Exercise description: Of the lines listed below, return exactly those that run from the line containing "Collapse Cotisations syndicales group" through the line containing "You are a GUI", both included.
___ Data provided
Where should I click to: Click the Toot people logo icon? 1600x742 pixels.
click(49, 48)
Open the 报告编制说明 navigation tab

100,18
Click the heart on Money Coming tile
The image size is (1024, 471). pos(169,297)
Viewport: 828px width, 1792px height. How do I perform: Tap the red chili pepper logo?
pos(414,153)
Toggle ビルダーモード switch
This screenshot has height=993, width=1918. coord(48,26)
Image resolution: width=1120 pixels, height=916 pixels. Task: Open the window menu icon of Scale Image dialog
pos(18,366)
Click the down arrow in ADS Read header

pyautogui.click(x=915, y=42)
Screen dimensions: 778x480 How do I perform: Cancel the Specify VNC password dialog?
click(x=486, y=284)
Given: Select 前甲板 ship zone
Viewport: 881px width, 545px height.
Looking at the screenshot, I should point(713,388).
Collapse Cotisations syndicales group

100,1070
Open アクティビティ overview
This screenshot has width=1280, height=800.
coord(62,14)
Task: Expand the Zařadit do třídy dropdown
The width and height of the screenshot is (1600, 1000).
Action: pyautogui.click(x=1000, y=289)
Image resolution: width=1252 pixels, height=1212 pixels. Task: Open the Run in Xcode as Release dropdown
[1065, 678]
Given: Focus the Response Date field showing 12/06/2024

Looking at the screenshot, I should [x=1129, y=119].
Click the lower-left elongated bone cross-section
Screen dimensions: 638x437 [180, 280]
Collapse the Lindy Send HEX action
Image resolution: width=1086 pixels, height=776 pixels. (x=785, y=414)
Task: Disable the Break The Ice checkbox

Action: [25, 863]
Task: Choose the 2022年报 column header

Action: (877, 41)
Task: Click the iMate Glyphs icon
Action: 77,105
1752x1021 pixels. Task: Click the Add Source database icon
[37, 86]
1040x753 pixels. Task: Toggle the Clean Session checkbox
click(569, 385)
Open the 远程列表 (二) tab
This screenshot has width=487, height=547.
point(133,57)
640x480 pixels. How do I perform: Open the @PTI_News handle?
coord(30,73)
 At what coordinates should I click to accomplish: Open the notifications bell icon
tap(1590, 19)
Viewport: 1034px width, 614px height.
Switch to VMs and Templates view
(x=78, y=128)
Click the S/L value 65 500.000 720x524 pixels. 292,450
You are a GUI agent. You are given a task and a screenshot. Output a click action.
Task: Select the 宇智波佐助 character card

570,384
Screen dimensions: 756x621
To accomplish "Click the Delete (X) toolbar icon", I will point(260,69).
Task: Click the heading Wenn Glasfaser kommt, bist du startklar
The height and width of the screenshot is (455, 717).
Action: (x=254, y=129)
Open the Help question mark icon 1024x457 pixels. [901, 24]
______
Solution to this exercise:
Collapse Cotisations syndicales group

100,1070
Open アクティビティ overview
This screenshot has width=1280, height=800.
coord(62,14)
Task: Expand the Zařadit do třídy dropdown
The width and height of the screenshot is (1600, 1000).
Action: pyautogui.click(x=1000, y=289)
Image resolution: width=1252 pixels, height=1212 pixels. Task: Open the Run in Xcode as Release dropdown
[1065, 678]
Given: Focus the Response Date field showing 12/06/2024

Looking at the screenshot, I should [x=1129, y=119].
Click the lower-left elongated bone cross-section
Screen dimensions: 638x437 [180, 280]
Collapse the Lindy Send HEX action
Image resolution: width=1086 pixels, height=776 pixels. (x=785, y=414)
Task: Disable the Break The Ice checkbox

Action: [25, 863]
Task: Choose the 2022年报 column header

Action: (877, 41)
Task: Click the iMate Glyphs icon
Action: 77,105
1752x1021 pixels. Task: Click the Add Source database icon
[37, 86]
1040x753 pixels. Task: Toggle the Clean Session checkbox
click(569, 385)
Open the 远程列表 (二) tab
This screenshot has width=487, height=547.
point(133,57)
640x480 pixels. How do I perform: Open the @PTI_News handle?
coord(30,73)
 At what coordinates should I click to accomplish: Open the notifications bell icon
tap(1590, 19)
Viewport: 1034px width, 614px height.
Switch to VMs and Templates view
(x=78, y=128)
Click the S/L value 65 500.000 720x524 pixels. 292,450
You are a GUI agent. You are given a task and a screenshot. Output a click action.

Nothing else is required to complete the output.